-- Start of Supplied material --

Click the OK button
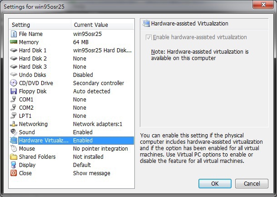The width and height of the screenshot is (277, 197). pyautogui.click(x=215, y=183)
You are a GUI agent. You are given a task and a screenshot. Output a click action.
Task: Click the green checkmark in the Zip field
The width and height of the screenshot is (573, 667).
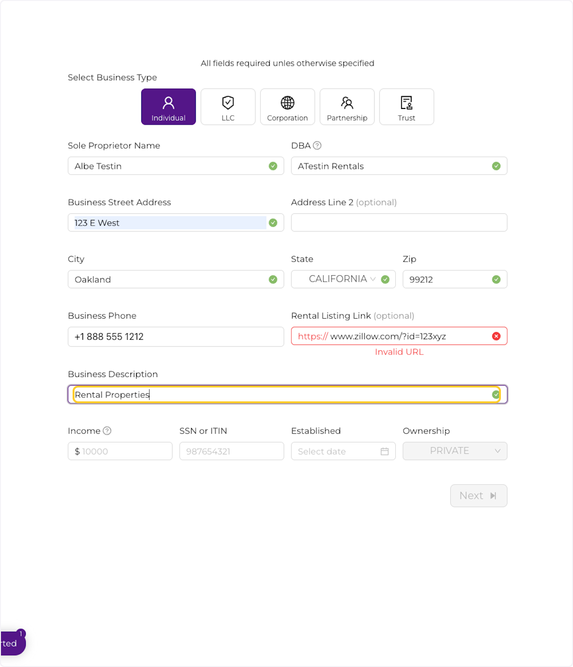[496, 280]
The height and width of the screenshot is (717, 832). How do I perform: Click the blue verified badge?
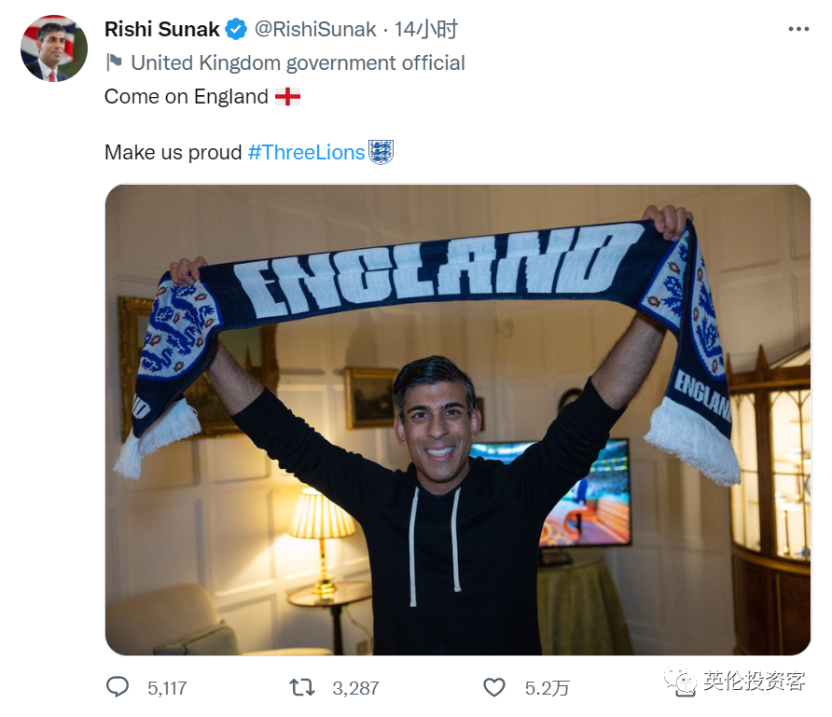click(x=236, y=29)
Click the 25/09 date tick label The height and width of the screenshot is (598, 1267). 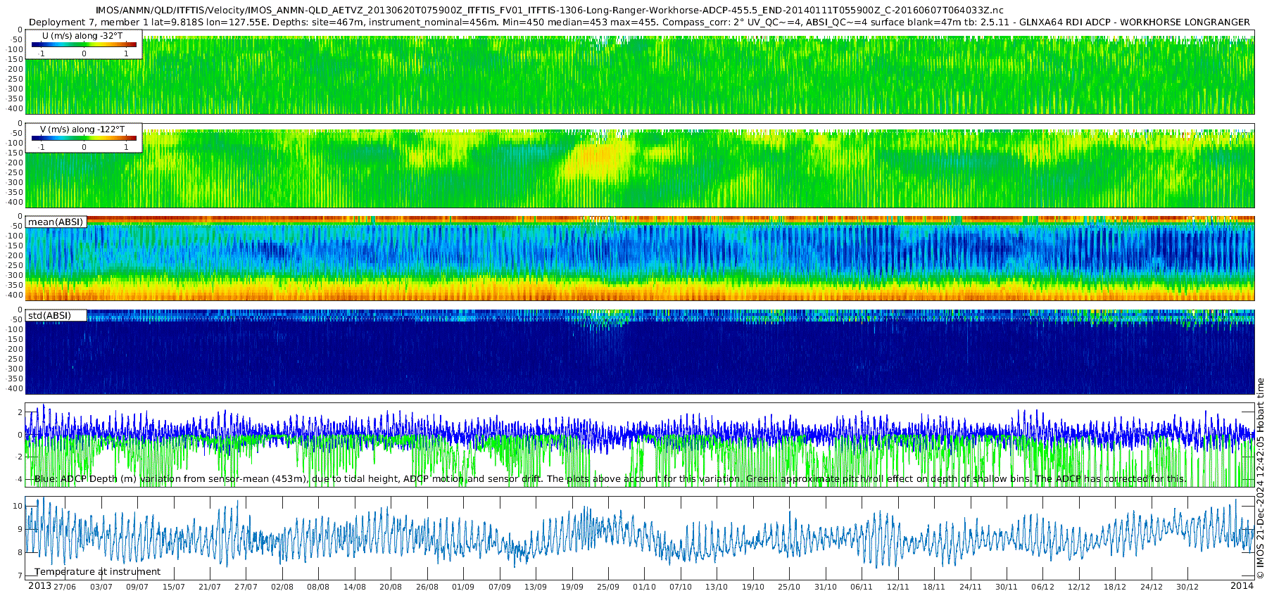pos(608,587)
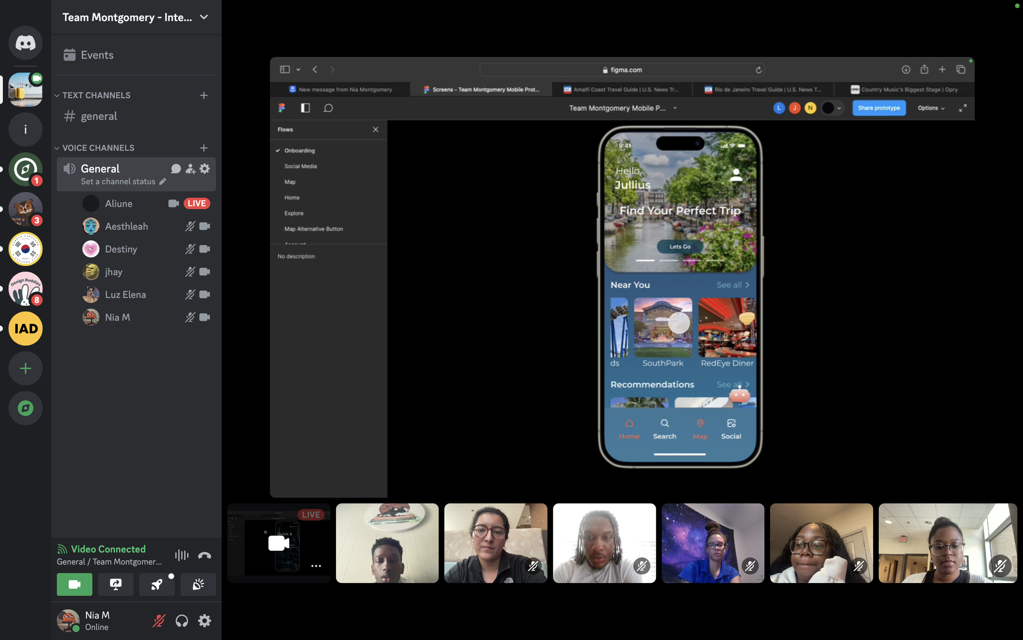Collapse the TEXT CHANNELS category
This screenshot has height=640, width=1023.
(96, 95)
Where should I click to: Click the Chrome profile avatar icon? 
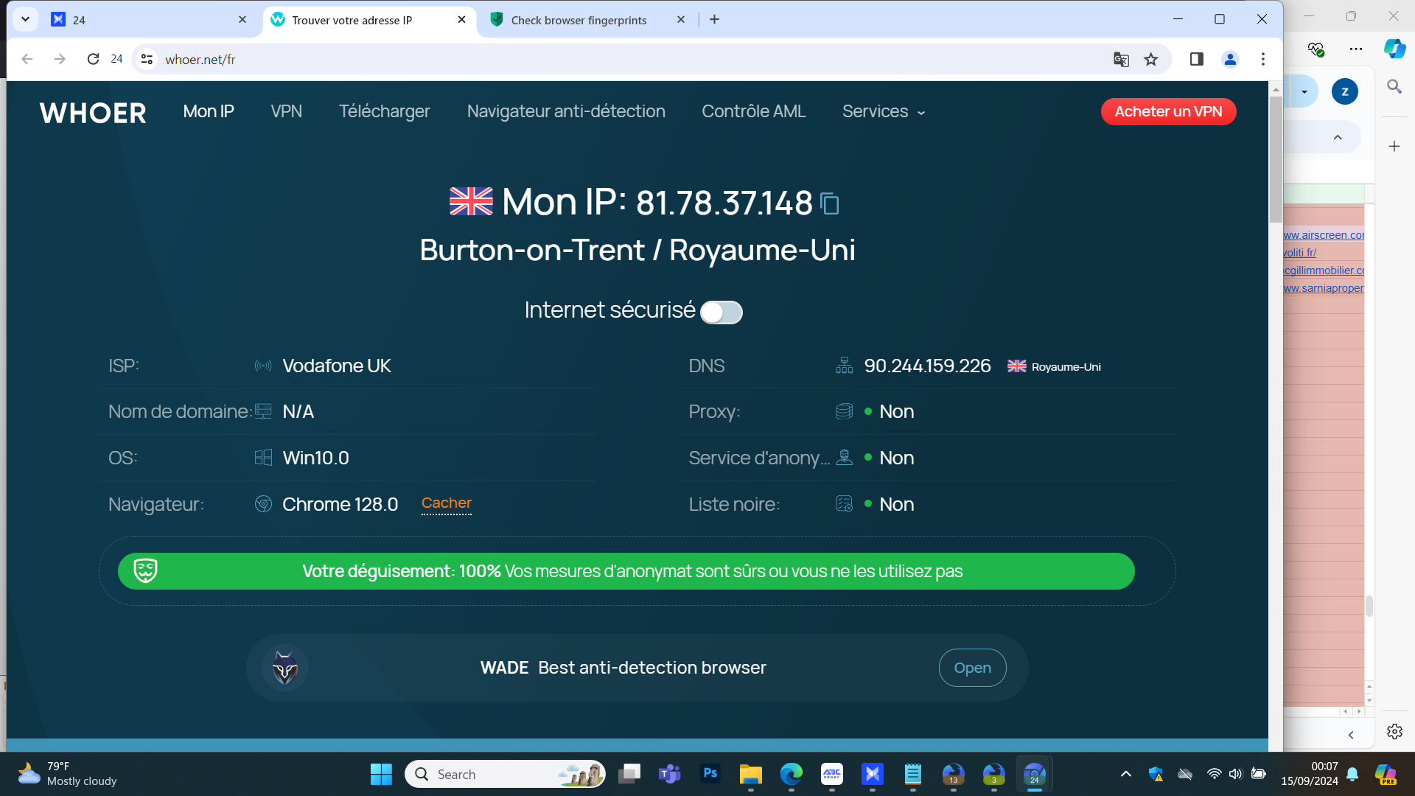pyautogui.click(x=1230, y=60)
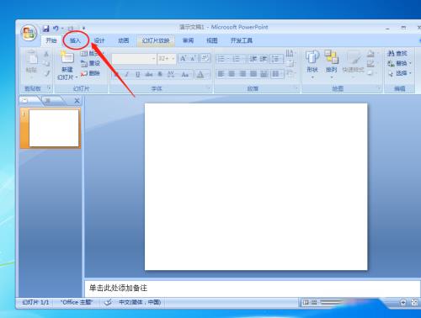The width and height of the screenshot is (421, 318).
Task: Click the Arrange (排列) icon
Action: click(x=331, y=57)
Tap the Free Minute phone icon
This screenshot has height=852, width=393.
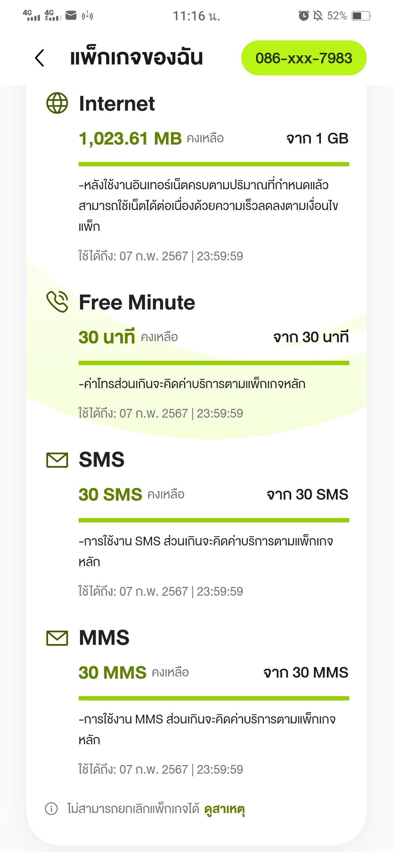point(57,302)
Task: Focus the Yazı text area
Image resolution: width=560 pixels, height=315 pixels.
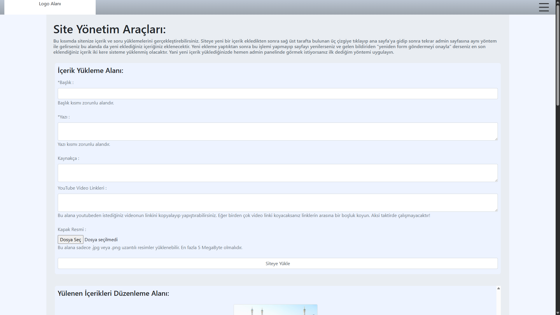Action: point(277,131)
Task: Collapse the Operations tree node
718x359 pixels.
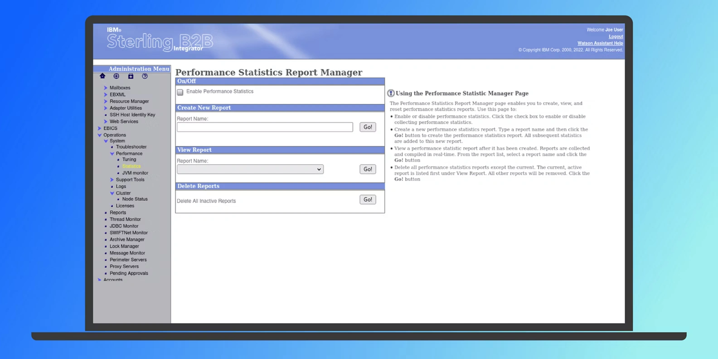Action: pyautogui.click(x=100, y=135)
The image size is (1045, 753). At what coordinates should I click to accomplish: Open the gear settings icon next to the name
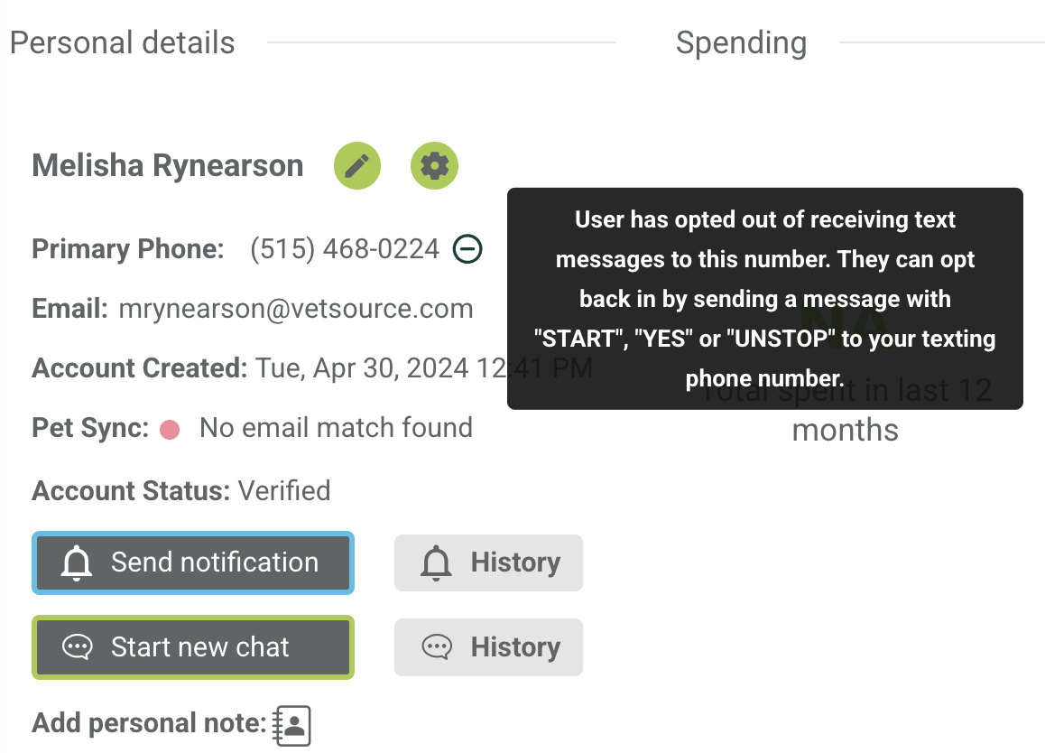435,166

-- End of Supplied material --

**Your goal:**
Update the material from the line with "Task: Focus the Yazı text area" up to and including the last line by changing "Operations" to "Accounts", and write those lines out again with nothing else altered. Leave the pictures out.

**The answer:**
Task: Focus the Yazı text area
Image resolution: width=560 pixels, height=315 pixels.
Action: point(277,131)
Task: Collapse the Accounts tree node
718x359 pixels.
Action: pyautogui.click(x=100, y=135)
The image size is (1045, 753). At what coordinates should I click to accomplish: Open the gear settings icon next to the name
435,166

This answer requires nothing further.